Question

"One side of a triangle is twice the smallest side. The third side is four feet more than the shortest side. The perimeter is 12 feet. Find the lengths of all three sides (in feet). (Enter your answers as a comma-separated list.)" I have been working on this problem for a while reading all the notes and cant figure it out.

Answer 1

Let a, b, and c be the lengths of the sides (in ft) of the triangle.
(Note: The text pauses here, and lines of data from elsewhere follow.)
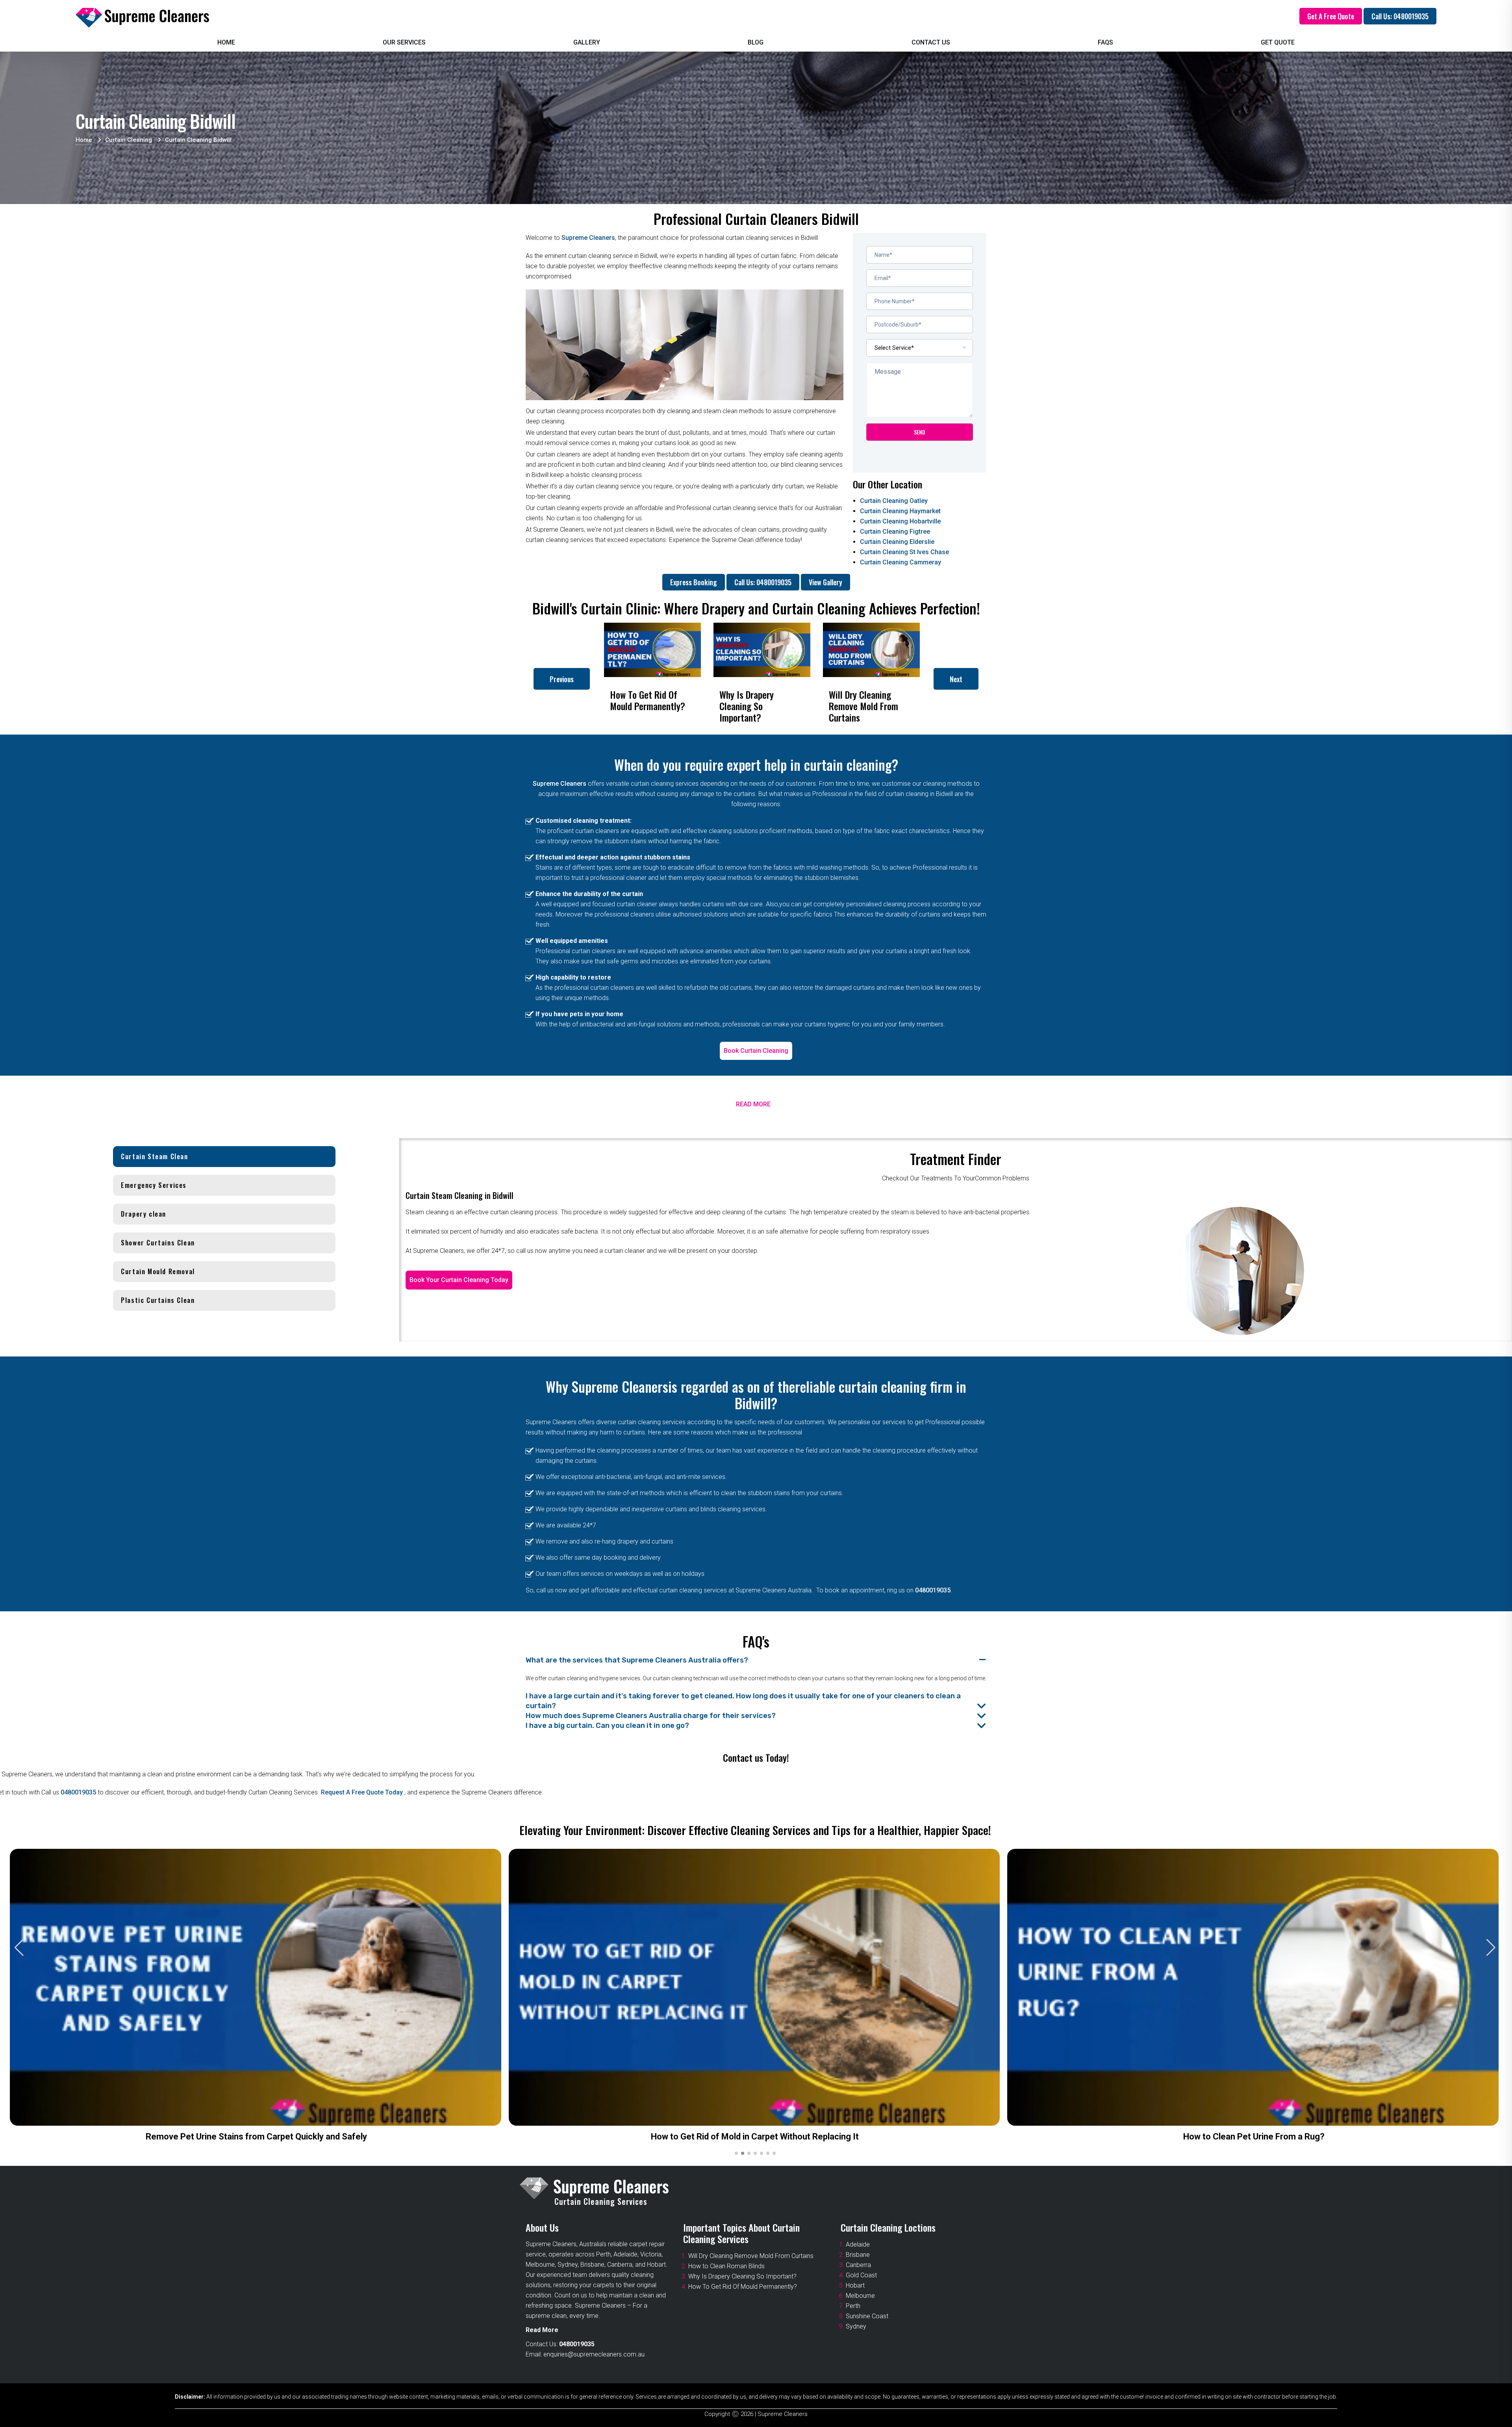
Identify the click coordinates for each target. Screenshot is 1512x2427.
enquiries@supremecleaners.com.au (594, 2354)
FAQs (1105, 42)
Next (956, 679)
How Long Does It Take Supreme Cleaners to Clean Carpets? (1254, 2136)
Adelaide (858, 2244)
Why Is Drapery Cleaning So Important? (742, 2276)
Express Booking (693, 582)
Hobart (855, 2285)
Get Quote (1278, 42)
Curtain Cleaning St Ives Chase (904, 552)
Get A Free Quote (1330, 16)
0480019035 (933, 1590)
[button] (1491, 1947)
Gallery (586, 42)
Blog (755, 42)
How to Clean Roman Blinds (726, 2266)
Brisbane (858, 2254)
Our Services (404, 42)
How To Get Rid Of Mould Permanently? (742, 2286)
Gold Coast (861, 2275)
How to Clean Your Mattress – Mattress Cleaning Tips (755, 2136)
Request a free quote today (362, 1792)
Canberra (858, 2265)
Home (226, 42)
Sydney (856, 2326)
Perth (853, 2306)
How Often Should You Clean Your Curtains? (256, 2136)
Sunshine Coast (867, 2316)
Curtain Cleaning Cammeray (900, 562)
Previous (562, 679)
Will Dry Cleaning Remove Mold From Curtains (750, 2256)
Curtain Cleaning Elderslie (897, 542)
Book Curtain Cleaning (756, 1050)
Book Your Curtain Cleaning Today (459, 1280)
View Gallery (825, 582)
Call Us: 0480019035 (1400, 16)
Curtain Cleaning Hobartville (900, 521)
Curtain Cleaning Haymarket (900, 511)
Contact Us (931, 42)
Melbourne (860, 2295)
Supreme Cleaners (588, 237)
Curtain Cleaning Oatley (894, 501)
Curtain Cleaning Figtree (895, 531)
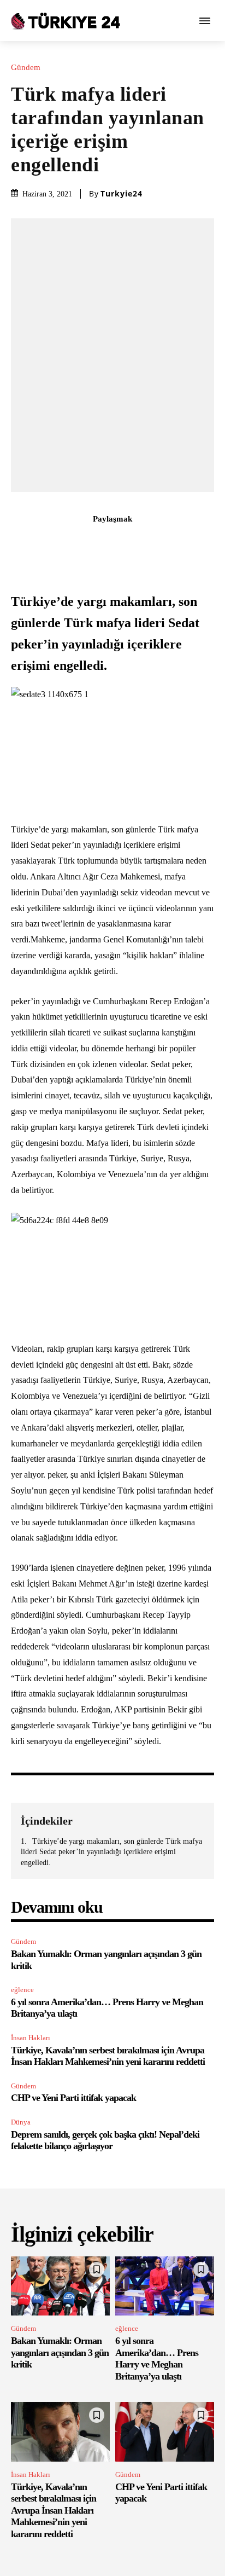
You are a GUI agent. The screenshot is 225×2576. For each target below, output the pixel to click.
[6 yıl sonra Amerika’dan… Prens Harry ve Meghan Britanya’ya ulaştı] (164, 2286)
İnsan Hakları (30, 2038)
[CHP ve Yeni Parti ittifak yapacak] (164, 2432)
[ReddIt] (150, 543)
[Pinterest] (100, 543)
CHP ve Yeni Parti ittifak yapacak (73, 2097)
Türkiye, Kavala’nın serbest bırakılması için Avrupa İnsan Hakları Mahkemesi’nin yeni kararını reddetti (108, 2056)
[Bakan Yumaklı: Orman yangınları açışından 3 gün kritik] (60, 2286)
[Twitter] (75, 543)
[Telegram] (175, 543)
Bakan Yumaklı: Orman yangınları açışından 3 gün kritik (60, 2352)
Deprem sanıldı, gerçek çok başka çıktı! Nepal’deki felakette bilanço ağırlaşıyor (105, 2140)
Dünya (21, 2122)
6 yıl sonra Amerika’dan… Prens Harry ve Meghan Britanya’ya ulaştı (156, 2358)
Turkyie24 (121, 194)
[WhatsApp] (125, 543)
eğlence (22, 1989)
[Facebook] (50, 543)
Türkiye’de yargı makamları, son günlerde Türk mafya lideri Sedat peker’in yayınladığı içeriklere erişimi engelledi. (111, 1852)
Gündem (25, 67)
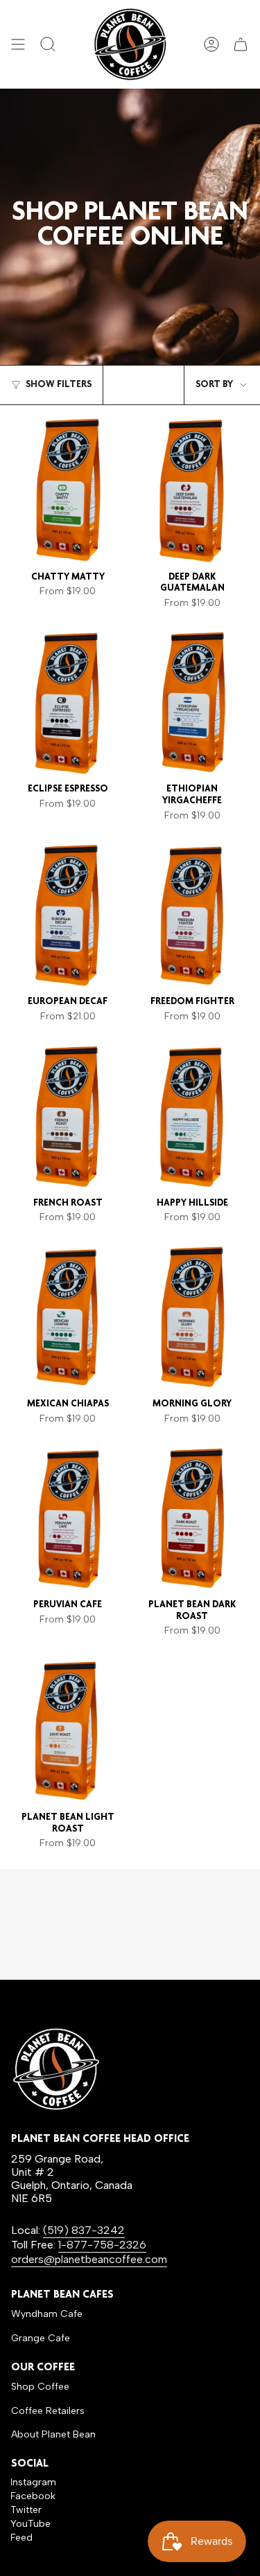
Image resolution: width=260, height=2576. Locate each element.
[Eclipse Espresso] (68, 702)
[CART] (240, 44)
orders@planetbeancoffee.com (89, 2259)
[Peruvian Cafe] (68, 1517)
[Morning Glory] (193, 1316)
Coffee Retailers (48, 2411)
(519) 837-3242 (84, 2230)
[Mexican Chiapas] (68, 1316)
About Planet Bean (53, 2434)
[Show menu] (18, 44)
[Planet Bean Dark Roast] (193, 1517)
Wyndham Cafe (47, 2314)
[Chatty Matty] (68, 490)
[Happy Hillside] (193, 1116)
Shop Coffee (40, 2386)
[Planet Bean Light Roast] (68, 1730)
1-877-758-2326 (102, 2244)
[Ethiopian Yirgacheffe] (193, 702)
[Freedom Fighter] (193, 915)
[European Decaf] (68, 915)
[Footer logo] (56, 2069)
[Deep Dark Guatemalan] (193, 490)
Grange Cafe (40, 2338)
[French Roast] (68, 1116)
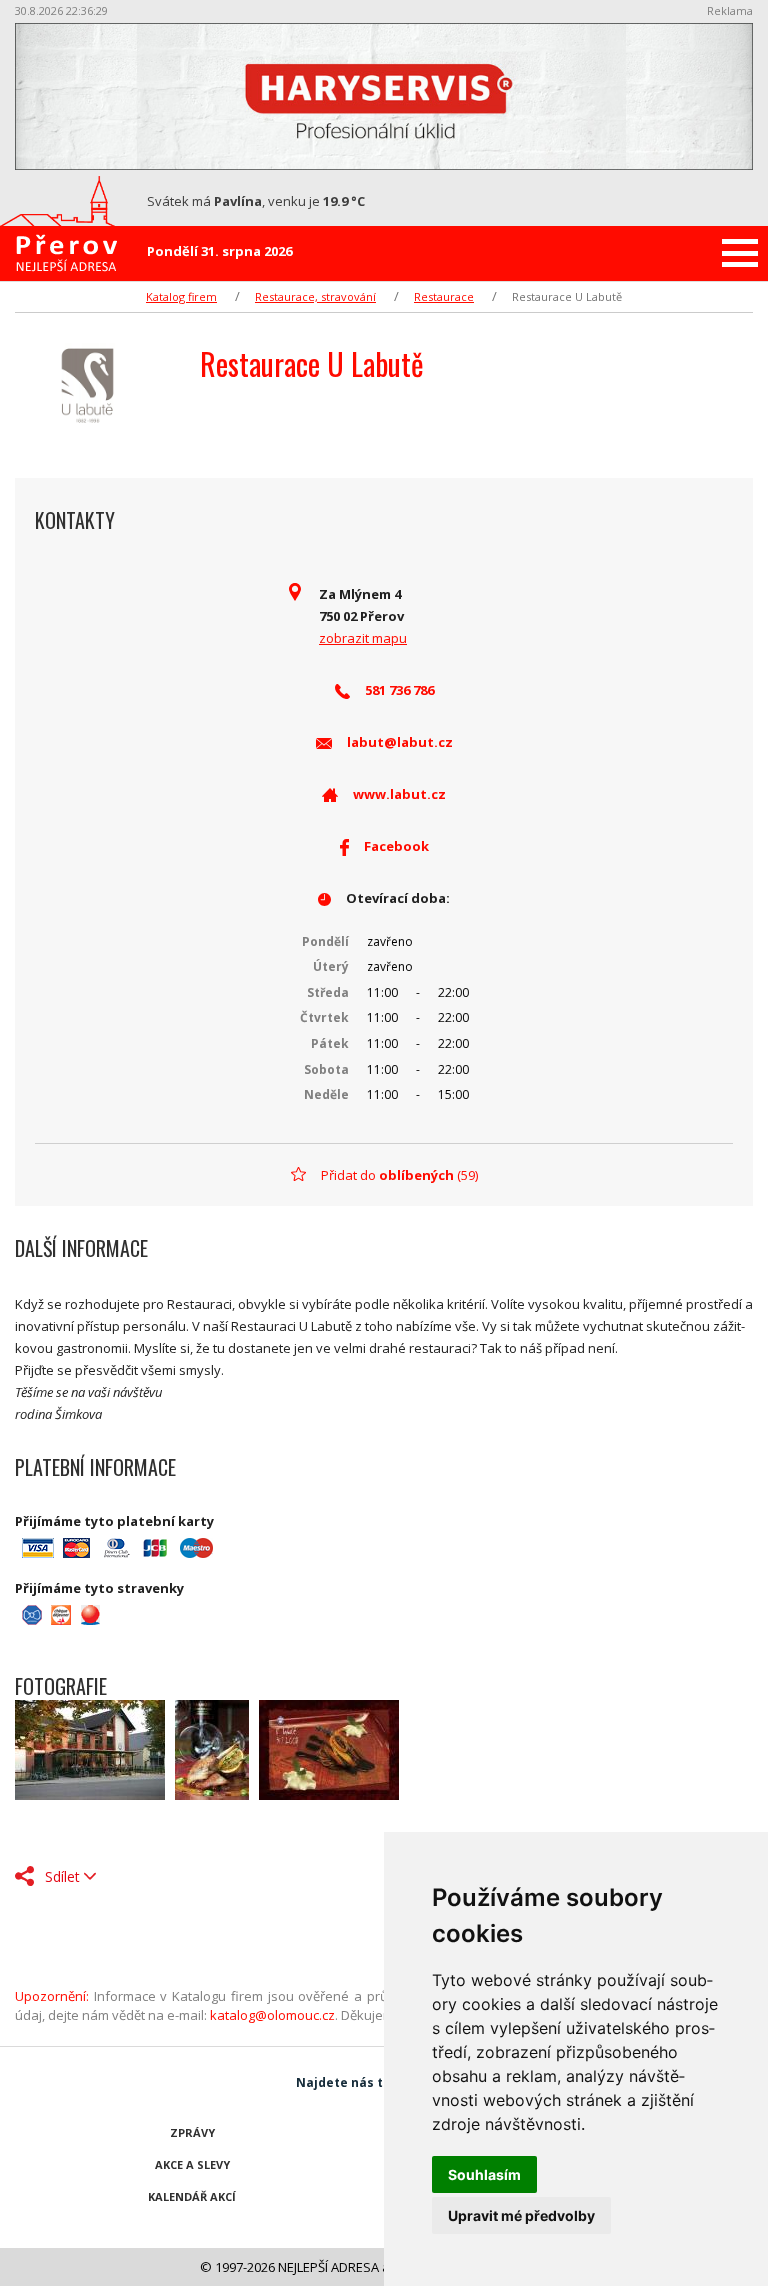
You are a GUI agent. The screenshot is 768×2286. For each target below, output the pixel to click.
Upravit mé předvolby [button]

Since one side of a triangle is twice the smallest side, the third side is four feet more than the shortest side and the perimeter is 12 feet, then f c is the length of the smallest side, then we can set the following system of equations:

`\begin{gathered} a=2c, \\ b=c+4, \\ a+b+c=12. \end{gathered}`

Substituting the first and second equations in the third one we get:

`2c+c+4+c=12.`

Adding like terms we get:

`4c+4=12.`

Subtracting 4 from the above equation we get:

`\begin{gathered} 4c+4-4=12-4, \\ 4c=8. \end{gathered}`

Dividing the above equation by 4 we get:

`\begin{gathered} (4c)/(4)=(8)/(4), \\ c=2. \end{gathered}`

Finally, substituting c=2 in the first and second equations we get:

`\begin{gathered} a=2\cdot2=4, \\ b=2+4=6. \end{gathered}`

Answer: The lengths of all three sides (in feet) are: 2, 4, and 6.